"...if I only could, I'd make a deal with God/and I'd get Him to swap our places"
so goes the famous chorus of one of Kate Bush's most commercially successful songs. It's been stuck in my head for days - well, that line anyway - even though it doesn't apply to dogs. I'd do anything to give Dan more time, to at least rid him of the GOLPP that is slowly weakening his body and paralyzing his larynx, but then if I died instead of him, who'd be here to look after him (and everybody else?)
The sentiment is real, that I'd take his condition if I could give him years of life and health, but it doesn't make sense,other than in the imaginal realm, where I just want to reach out with all my heart and soul and say "I'll do whatever I have to, for you to be ok".
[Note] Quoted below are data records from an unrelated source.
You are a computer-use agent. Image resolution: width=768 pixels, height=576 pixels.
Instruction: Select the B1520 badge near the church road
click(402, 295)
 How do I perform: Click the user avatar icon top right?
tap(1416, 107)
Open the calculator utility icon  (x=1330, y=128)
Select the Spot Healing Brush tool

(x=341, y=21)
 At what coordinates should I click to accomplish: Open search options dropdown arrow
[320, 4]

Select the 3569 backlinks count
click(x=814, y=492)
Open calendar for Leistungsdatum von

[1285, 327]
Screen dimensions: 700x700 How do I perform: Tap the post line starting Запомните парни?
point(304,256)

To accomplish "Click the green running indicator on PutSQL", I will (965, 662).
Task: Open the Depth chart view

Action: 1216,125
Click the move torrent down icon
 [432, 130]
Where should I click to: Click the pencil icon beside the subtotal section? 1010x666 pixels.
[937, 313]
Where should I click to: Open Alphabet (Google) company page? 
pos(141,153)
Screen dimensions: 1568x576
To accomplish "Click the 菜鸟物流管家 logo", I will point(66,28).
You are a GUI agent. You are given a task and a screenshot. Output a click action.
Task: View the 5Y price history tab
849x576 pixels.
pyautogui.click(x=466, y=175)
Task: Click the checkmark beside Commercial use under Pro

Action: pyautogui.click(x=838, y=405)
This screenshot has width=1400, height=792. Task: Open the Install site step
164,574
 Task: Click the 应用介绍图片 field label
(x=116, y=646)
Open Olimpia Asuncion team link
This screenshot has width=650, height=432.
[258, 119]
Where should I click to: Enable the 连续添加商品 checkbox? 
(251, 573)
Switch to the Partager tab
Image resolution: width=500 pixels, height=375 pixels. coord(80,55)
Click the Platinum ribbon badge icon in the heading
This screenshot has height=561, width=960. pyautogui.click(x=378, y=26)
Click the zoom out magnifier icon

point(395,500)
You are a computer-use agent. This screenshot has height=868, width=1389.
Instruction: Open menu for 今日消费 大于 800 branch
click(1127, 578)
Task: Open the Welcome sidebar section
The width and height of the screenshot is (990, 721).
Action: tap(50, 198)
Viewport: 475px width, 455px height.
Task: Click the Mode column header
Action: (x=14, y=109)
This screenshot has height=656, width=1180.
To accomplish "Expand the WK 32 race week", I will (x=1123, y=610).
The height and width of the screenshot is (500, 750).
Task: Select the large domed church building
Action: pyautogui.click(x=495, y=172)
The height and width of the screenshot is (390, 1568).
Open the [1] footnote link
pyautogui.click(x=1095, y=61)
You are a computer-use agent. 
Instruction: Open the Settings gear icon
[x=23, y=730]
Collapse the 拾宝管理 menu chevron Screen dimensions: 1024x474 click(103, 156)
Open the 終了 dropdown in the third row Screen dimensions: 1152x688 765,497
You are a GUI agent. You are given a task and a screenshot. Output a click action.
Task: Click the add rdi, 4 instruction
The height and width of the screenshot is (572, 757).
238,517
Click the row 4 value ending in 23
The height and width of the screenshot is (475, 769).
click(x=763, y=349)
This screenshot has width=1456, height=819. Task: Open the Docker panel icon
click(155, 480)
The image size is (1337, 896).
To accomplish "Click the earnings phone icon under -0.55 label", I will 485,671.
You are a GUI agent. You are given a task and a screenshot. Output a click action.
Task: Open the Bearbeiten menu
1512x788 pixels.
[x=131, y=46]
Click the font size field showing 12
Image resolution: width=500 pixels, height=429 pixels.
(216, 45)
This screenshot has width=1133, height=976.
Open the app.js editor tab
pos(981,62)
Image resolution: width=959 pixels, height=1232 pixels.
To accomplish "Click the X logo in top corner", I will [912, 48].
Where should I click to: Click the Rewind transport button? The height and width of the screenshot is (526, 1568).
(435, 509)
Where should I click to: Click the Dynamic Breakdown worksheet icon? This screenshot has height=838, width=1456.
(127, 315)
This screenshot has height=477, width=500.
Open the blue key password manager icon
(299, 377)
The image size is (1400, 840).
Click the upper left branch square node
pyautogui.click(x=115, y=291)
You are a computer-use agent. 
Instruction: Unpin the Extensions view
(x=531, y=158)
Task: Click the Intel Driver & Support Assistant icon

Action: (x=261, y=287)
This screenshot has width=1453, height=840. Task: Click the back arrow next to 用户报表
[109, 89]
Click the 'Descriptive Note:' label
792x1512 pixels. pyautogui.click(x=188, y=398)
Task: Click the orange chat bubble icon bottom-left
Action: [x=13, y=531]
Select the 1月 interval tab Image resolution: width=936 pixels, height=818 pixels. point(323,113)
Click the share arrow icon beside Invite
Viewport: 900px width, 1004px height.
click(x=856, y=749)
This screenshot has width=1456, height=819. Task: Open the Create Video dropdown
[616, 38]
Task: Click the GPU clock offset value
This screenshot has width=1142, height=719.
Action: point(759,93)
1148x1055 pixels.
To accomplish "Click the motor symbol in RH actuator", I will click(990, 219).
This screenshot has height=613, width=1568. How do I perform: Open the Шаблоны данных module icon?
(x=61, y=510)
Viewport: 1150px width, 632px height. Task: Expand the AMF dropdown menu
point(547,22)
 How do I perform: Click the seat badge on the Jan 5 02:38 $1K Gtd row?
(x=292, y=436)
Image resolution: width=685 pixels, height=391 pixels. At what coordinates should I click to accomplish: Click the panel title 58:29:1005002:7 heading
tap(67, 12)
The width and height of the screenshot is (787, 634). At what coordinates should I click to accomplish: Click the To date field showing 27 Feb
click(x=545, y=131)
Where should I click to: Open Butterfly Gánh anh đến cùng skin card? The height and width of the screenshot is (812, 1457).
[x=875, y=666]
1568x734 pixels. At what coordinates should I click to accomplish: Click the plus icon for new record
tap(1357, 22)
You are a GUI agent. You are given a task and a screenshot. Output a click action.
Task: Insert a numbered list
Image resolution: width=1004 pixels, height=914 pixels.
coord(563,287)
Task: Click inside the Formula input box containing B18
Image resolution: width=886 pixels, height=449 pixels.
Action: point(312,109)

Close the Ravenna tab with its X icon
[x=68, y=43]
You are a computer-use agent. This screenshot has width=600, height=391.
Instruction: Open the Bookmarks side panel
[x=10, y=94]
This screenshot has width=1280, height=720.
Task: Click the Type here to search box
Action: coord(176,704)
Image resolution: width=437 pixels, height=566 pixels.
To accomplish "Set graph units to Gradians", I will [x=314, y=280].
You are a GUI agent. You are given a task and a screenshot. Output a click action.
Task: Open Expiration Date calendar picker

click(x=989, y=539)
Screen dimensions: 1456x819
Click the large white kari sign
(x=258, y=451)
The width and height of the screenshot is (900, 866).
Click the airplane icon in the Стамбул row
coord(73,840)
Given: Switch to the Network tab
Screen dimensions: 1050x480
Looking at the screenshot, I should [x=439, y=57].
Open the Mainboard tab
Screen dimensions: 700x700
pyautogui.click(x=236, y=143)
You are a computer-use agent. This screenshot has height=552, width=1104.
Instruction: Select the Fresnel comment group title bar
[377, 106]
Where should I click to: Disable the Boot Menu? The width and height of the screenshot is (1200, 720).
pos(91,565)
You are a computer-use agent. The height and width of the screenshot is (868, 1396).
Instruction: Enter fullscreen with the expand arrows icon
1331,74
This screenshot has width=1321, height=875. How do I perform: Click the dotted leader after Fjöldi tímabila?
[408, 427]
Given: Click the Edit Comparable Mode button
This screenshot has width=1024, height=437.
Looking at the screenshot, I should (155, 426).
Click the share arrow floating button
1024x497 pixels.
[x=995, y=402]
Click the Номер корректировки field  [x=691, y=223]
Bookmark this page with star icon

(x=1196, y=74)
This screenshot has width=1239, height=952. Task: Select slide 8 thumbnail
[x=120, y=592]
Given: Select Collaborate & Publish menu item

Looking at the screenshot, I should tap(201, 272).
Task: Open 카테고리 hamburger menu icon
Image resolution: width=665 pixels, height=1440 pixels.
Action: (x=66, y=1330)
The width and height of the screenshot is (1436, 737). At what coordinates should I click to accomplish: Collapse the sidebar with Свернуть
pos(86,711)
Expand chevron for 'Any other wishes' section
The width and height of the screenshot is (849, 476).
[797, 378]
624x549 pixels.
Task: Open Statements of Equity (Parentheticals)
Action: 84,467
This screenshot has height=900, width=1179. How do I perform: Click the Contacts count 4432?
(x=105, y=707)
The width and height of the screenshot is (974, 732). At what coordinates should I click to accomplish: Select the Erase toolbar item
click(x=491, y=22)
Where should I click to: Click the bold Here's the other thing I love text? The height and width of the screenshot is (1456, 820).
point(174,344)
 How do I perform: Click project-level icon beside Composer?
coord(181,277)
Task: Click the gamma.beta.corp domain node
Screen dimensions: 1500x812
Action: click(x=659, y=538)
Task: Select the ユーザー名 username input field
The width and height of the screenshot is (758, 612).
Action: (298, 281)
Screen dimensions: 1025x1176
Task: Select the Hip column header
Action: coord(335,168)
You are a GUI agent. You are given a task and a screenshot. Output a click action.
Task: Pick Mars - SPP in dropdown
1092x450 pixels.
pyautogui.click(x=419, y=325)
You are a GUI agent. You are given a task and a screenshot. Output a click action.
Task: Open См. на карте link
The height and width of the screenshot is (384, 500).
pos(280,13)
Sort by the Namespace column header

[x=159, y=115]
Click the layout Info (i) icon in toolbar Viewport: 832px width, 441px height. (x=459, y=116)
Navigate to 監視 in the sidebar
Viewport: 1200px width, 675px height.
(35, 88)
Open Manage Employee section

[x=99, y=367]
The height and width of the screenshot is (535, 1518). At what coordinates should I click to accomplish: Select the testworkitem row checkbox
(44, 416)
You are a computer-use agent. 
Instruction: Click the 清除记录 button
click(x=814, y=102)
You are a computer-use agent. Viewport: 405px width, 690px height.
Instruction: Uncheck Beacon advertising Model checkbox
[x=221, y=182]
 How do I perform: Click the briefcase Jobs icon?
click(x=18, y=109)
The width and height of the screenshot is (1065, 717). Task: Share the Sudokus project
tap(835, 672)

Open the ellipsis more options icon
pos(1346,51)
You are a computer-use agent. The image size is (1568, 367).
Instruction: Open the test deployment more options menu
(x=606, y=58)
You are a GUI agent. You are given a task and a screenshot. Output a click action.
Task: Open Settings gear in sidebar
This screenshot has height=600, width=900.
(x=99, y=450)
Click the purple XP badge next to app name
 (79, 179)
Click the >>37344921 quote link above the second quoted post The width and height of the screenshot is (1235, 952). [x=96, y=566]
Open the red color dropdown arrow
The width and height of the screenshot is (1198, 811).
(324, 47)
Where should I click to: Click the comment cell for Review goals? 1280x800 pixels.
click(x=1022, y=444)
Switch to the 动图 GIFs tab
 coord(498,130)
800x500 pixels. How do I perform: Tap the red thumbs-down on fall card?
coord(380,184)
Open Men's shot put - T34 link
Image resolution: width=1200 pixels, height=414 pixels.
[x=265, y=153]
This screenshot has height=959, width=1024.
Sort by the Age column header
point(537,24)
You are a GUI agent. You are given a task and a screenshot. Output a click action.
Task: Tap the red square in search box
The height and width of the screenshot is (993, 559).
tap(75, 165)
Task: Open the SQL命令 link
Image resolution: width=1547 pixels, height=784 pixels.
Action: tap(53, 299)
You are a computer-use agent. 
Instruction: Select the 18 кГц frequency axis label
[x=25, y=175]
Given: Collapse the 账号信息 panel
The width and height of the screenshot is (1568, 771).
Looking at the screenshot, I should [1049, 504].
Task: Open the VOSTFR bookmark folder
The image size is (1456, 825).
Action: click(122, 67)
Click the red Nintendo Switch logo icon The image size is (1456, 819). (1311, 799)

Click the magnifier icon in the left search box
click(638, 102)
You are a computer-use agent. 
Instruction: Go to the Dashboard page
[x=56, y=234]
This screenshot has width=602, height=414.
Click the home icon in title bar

He's not ok. He's not... awful, he's still here, but I see the effects of the disease, every few days or so, a bit more...and I just walk with him, hold him in my heart, feed him as he pleases, tell him our stories at night. Tell him, over and over, how loved he is, and how grateful I am. How I wouldn't be who I am without him. How I miss, and treasure our wild and free days, forever. As John O'Donohue said
"Memory
is the place where our vanished days secretly gather. Memory rescues
experience from total disappearance. The kingdom of memory is full of
the ruins of presence. It is astonishing how faithful experience
actually is; how it never vanishes completely. Experience leaves deep
traces in us. It is surprising that years after something has happened
to you the needle of thought can hit some groove in the mind, and music
of a long vanished event can rise in your soul as fresh and vital as the
evening it happened. Memory provides such shelter and continuity of
identity.
Memory is also fascinating because it is an indirect and
latent presence in one's mind. The past seems to be gone and absent. Yet
the grooves in the mind hold the traces and vestiga of everything that
has ever happened to us. Nothing is ever lost or forgotten. In a
culture addicted to the instant, there is a great amnesia. Yet it is
only through the act of remembrance, literally re-membering, that we can
come to poise, integrity, and courage. Amnesia clogs the inner compass
and makes the mind homeless. Amnesia makes the sense of absence intense
and haunted. We need to retrieve the activity of remembering, for it is
here that we are rooted and gathered. "
John O'Donohue, Eternal Echoes
I walk the haunted trails of our vanished blissful days, forever, with "You and you and only you..."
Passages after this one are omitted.